ジャーナリズム

オピニオン面 賛否両論考える材料提供

朝日新聞を一面からめくっていくと、中ほどに社説の面があります。ウイークデーは、社説の右に「声」という読者の投稿欄。左面では、大型のインタビューなど識者の意見が紹介されています。社説の下には顔写真入りの記者コラム「記者有論」や「社説余滴」。左面の下には中型の「リレーおぴにおん」や連載コラムもあります。

これが、朝日新聞が重視している「オピニオン面」です。

政治も経済も文化も、大きく変わる時代です。さまざまなテーマについて、新聞は多様な意見を発信していかなければなりません。例えば、2012年、日本政治の最大の争点となった消費税率の引き上げ問題。朝日新聞の社説は、社会保障を充実させ、財政再建も進めるには消費増税は避けて通れないという立場を明確に打ち出しました。しかし、世論は多様です。景気を冷え込ませないか。行政のムダは放置されていないか。読者や有識者らの懸念を紹介し、時には社内の賛否両論も掲載して、考える材料を提供しました。

東日本大震災の福島第一原発事故を受けて深刻になった原発問題。朝日新聞は社内で論議を重ねた結果、「脱原発を進めるべきだ」という考え方を掲げましたが、国民の間では、経済や環境の視点から原発は維持すべきだという意見もあります。朝日新聞は、この問題でも賛否両論を紹介して論争を深めていきたいと考えました。原発問題では、毎週金曜日の夕方に首相官邸前に多くの人々が集まり、脱原発デモが続けられました。民意は原発をどうとらえて、何を発信しようとしているのか。オピニオン面では脱原発デモの背景や行方についても考察してみました。

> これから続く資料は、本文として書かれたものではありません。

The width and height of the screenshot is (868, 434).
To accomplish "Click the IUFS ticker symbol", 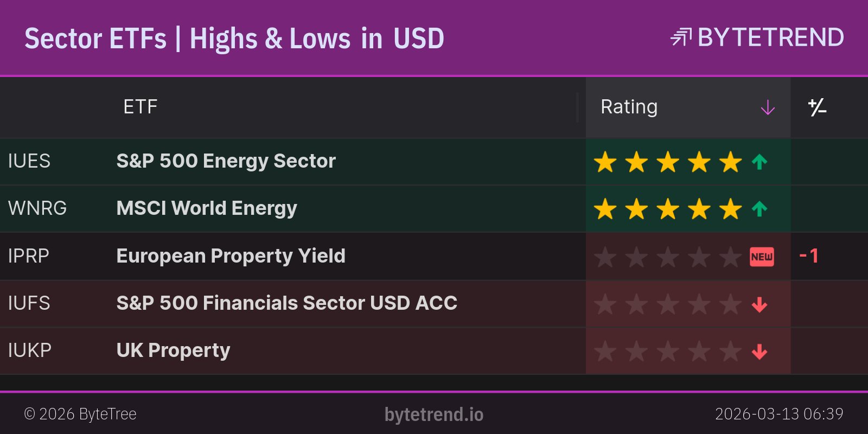I will point(29,303).
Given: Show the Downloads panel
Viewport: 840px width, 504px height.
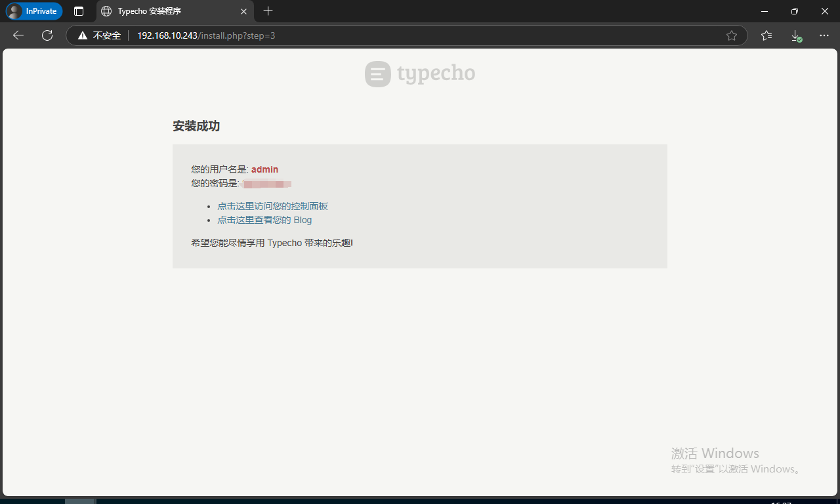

朝日新聞には外交・安全保障、金融、スポーツなど多くの分野の専門記者がいます。ふだんは編集委員や論説委員として解説記事やコラム、社説を書いていますが、そうしたベテラン記者に登場してもらい、中身の濃いインタビュー記事を載せているのもオピニオン面の特徴です。外交・安全保障担当の加藤洋一編集委員は、米国や中国の当局者や学者に取材し、米中という両大国の不信感を浮き彫りにしました。経済担当の原真人編集委員は、TPP(環太平洋経済連携協定)に批判的な学者と真っ向から論争して、この問題の本質をえぐり出しました。原子力、スポーツなどの分野でも内外の著名人と専門記者との激しいやりとりが展開されました。これも、オピニオン面の特色です。

このような紙面は、欧米の多くの新聞では「オプ・エド」欄として定着しています。これは「Opposite the Editorial Page」の略で、「社説の反対側にあるページ」という意味です。そこから転じて、社説と異なる意見をきちんと取り上げて多様な意見を展開する紙面となりました。オピニオン面は日本の「オプ・エド」欄です。朝日新聞は、こうした論議の舞台を整えることで民主主義の成熟に貢献したいと考えています。